= Kip A. Petroff =

American lawyer

Kip A. Petroff is a Texas trial lawyer and is the founding partner of Petroff & Associates. His firm made its name handling plaintiffs' litigation, including representing clients suing blood banks for negligent screening of blood donors and suing the manufacturers of defective breast implants. However, he is best known for representing clients in lawsuits filed against American Home Products Corporation (later purchased by Wyeth) for heart valve injuries and other injuries arising from two diet drugs Wyeth marketed, Pondimin, and Redux (and the diet drug combination referred to as "Fen-Phen").

Mr.

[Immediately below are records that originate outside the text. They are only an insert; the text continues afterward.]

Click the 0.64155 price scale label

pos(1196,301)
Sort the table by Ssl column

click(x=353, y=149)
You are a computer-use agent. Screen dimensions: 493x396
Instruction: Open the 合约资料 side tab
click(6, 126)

Petroff is also currently co-lead counsel with a group of law firms representing hundreds of Tarrant County, Texas homeowners against several natural gas companies in the Barnett Shale.

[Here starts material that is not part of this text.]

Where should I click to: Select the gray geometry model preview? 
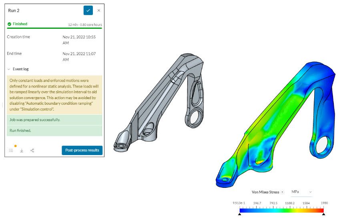(x=160, y=104)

==Background and education==
Petroff graduated from Notre Dame Law School in 1983. He is the founder and senior partner of the law firm Petroff & Associates, based in Dallas, Texas. Petroff is board certified by the Texas Board of Legal Specialization in both personal injury and civil trial law. He is licensed to practice before the Texas Supreme Court and the Eastern District of Texas. He is a member of the Texas Trial Lawyers Association, the Dallas Bar Association, and the American Association for Justice, and in 2009 was elected as a fellow of the Texas Bar Foundation.

==Recognition==
In August 1999, the firm represented a plaintiff against American Home Products Corporation in the first case involving Fen-Phen to go to trial worldwide. A landmark case in Fen-Phen litigation, the jury returned a verdict for the plaintiff in excess of twenty three million dollars. {Twenty million dollars of this verdict was for punitive damages and three million three hundred thousand dollars was awarded for pain and suffering and medical expenses. The client's damages were for injury to her aortic and mitral heart valves. The client did not actually receive any money after the initial verdict. Due largely to the uncertainty of this verdict being upheld on appeal, the client settled her case on September 30, 1999, before a Judgment was entered on the verdict. On that date, the client settled her case for one million nine hundred ninety seven dollars plus Court Costs in the amount of eleven thousand four hundred eighty five dollars. Attorney's fees in the amount of seven hundred ninety eight thousand eight hundred dollars and litigation expenses in the amount of one hundred sixty five thousand eight hundred twenty nine dollars were withheld from the settlement.}

Petroff has been selected as a "Texas Super Lawyer" in 2003, 2004, 2005, 2008, 2009, 2010, and 2011. ("Super Lawyers" is a Thomson Reuters service).

==Personal life==
Petroff lives in Dallas, Texas with his wife Suzi Zimmerman Petroff. He and Suzi are the founders of New Hope Foundation, a Dallas-based nonprofit dedicated to improving the living conditions of underprivileged families.